Spring is really not that far off so I’m focusing forward and looking to the sky to see that glorious blue that surrounds us everyday. The blue color we see in the sky is the reflection of light in the molecules of the earth’s atmosphere. Blue is a difficult color to see from a distance, so when planning gardens, it’s best to plant blue flowers where they can be seen up close.
Historically in January the Northeast US is covered with snow and ice, and lest not forget up to three feet of frost in the ground, but as of now (mid January) we seemed to have escaped this fate so far. Warmer than average temps here in Northeastern PA are cultivating my feelings of premature spring fever. The ground is soaked pleasantly reminding me of those cold wet springs that our area is known for. Buds are swelling and tricking me into believing that its time to get out and get moving, but the sensible part of me knows that this is just a tease, a mid-January warm-up. Yesterday we were able to have a gift tree planted in the garden (yes in the middle of January).
I believe in celebrating life’s heavenly blessings no matter how small they seem! JOY!
We have some really rich blues here throughout the year, beginning with the annual forget-me-nots myosotis and the woodland bulbs Siberian squills scilla siberica both blooming in early to mid-spring.
In early summer, Tradescantia (unsure of this cultivar) or more commonly known as spiderwort is another heavenly blue flower that grows here thanks to a fellow gardener who shared a small piece with us. Spiderwort gets its name from the fragile spider web-like filaments that surround the anthers of the flower upon very close inspection.
Another summer blue beauty is chicory Cichorium intybus a biennial herb that many consider a common roadside weed. I highly value it for it’s culinary uses as the leaves are highly superior to dandelion in salads and the roots can be dried and used as a coffee additive to reduce the bitterness and caffeine, but mostly because it has this glorious stunningly beautiful blue flower.
We allow it to self sow at the Cottage. It’s rare to see white chicory, but in the next photo, you’ll see some happily intermingling with the blue.
And in another shade of blue we welcome the balloon flower Platycodon grandifloris. This carefree perennial gets the name “balloon flower” because of the popping sound made by squeezing the air from the unopened flowers. It doesn’t seem to hurt the flower, as it will still bloom.
Balloon flowers are usually a solid color, but we were lucky enough to have a striped one show up this past summer during the first week in July. We called it “Stars and Stripes”. We are waiting to see if the seedlings will be striped.

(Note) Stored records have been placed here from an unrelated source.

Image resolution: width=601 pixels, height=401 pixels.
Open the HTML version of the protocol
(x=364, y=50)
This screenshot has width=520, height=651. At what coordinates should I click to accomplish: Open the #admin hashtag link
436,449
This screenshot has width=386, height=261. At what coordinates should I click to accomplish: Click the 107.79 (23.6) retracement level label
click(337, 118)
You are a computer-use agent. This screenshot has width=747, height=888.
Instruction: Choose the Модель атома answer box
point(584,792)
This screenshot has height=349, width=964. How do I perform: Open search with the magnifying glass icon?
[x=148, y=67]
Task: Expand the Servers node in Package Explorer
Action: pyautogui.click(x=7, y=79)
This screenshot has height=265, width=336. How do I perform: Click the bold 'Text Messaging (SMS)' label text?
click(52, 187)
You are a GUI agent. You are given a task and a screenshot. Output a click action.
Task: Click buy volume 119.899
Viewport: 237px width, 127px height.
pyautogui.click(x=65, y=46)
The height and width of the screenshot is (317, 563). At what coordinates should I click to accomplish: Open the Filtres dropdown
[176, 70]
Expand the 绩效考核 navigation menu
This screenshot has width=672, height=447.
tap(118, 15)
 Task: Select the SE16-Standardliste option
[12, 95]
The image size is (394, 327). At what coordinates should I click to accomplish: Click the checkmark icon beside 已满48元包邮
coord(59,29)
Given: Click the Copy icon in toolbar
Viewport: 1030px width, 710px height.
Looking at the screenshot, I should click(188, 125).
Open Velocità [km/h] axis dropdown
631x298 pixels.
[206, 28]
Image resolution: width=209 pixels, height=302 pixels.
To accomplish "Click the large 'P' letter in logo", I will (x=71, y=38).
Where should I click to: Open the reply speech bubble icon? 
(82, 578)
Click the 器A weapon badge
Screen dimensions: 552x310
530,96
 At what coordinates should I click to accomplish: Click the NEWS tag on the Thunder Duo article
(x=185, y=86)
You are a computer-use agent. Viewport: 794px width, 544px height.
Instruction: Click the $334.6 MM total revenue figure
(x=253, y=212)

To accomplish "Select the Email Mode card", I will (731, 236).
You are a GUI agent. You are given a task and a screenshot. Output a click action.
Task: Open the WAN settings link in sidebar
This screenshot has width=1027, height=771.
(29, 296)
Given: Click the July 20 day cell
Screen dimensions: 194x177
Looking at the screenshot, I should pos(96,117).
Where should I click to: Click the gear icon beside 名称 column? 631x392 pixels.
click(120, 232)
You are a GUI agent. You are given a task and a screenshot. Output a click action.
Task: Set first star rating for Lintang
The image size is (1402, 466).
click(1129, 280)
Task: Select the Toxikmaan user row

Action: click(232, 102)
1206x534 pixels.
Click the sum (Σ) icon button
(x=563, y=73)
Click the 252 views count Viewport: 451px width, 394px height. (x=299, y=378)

Hydrangea macrophylla ‘Endless Summer’ lives up to its name, blooming throughout the summer and early fall with these gorgeous pom-pom shaped flowers that steal the show against an evergreen background (older camera here sorry for the poor quality).
Now I may be exaggerating the blue color a little here, but campanula or clustered bellflower campanula glomerata is a workhorse in our gardens and I’m including it in the blue list. This easy care, happily mingling perennial is welcome absolutely anywhere, as it puts on a show for weeks in late spring/early summer in our Zone 5b/6 gardens. I love to use it as a filler flower because we are all about filling open ground.
And finally I must include some unnatural blues here because I just get delighted seeing them in the garden. First on my list must be our old blue tool shed which was moved from a former home and apparently used as a guard shack at some point, then turned into a dog house. Finally it was rescued by us when we bought the home and painted this periwinkle color to be used as our little tool shed.
And with that same can of paint, this vintage concrete planter was given a new look too. The heuchera ‘Palace Purple’ has been in this same pot for over 6 years. It remains here all winter and returns every spring.
We do have a few whimsical touches throughout our gardens like this blue frog which just happened to be the same color as our shed and pot, so it hopped in our cart and came home with us a few years back. We gave it a job as our “watch frog”.